> **STATED PROBLEM**: Quote the data below word for word, but leave out the pictures.

*** DATA ROWS

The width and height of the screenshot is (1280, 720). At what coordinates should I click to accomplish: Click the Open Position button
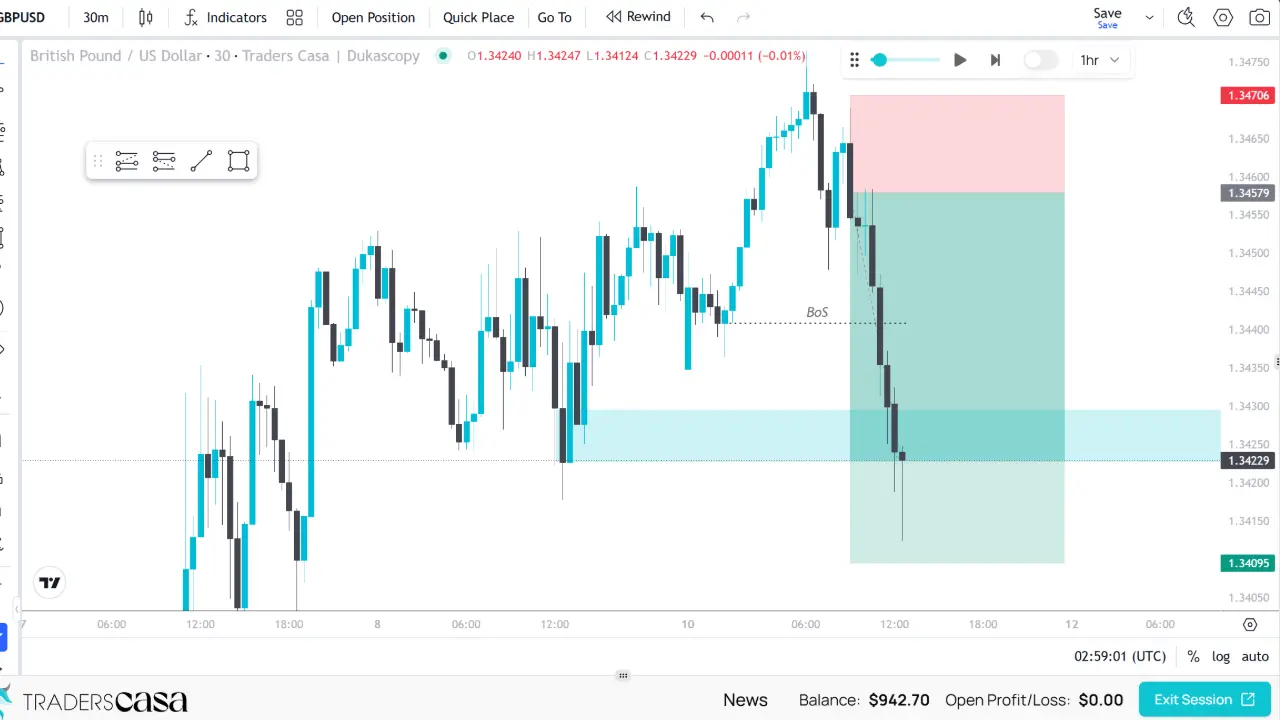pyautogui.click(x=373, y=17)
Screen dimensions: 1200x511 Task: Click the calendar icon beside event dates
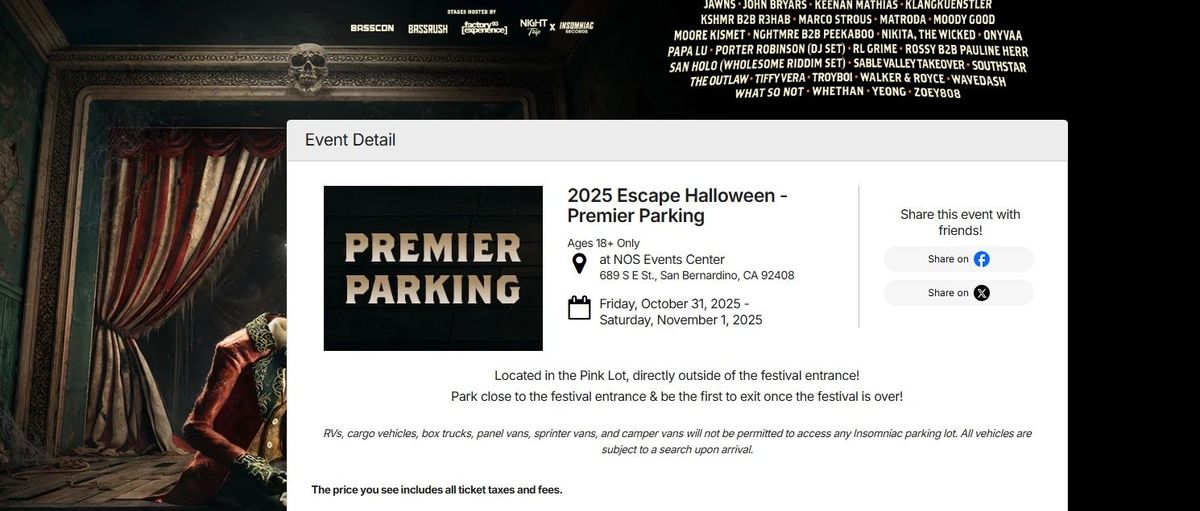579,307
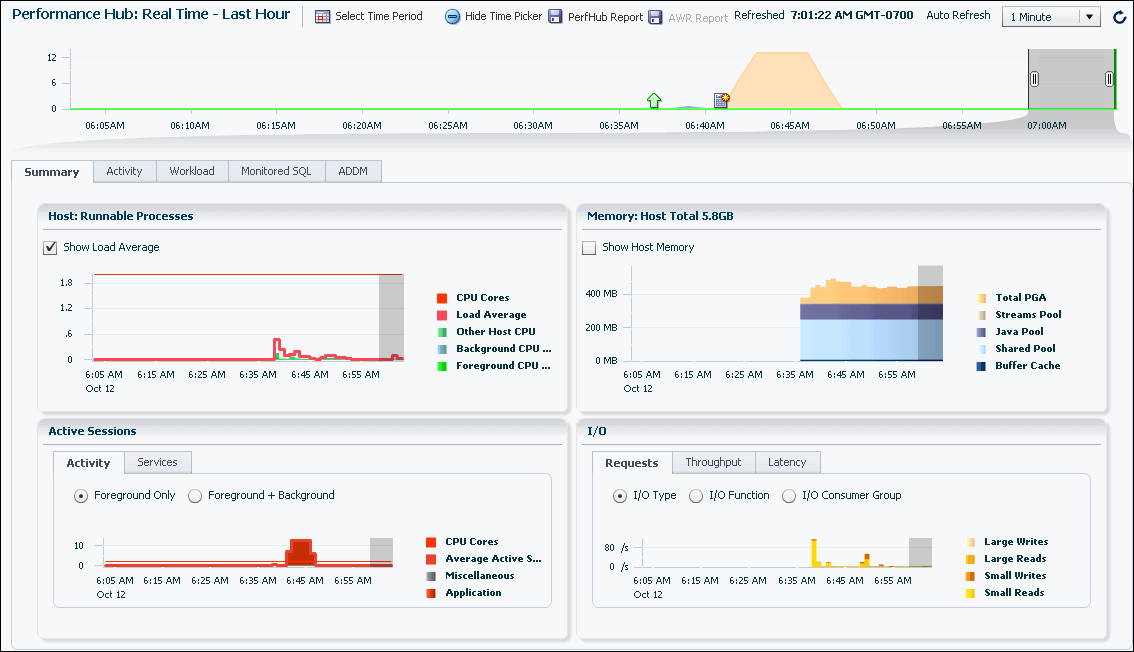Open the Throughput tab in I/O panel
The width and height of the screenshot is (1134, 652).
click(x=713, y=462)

******

> **RESPONSE TO THIS TASK**:
The width and height of the screenshot is (1280, 720). At what coordinates should I click to accomplish: Click the Open Position button
pyautogui.click(x=373, y=17)
Screen dimensions: 1200x511 Task: Click the calendar icon beside event dates
579,307
Open the Throughput tab in I/O panel
The width and height of the screenshot is (1134, 652).
click(x=713, y=462)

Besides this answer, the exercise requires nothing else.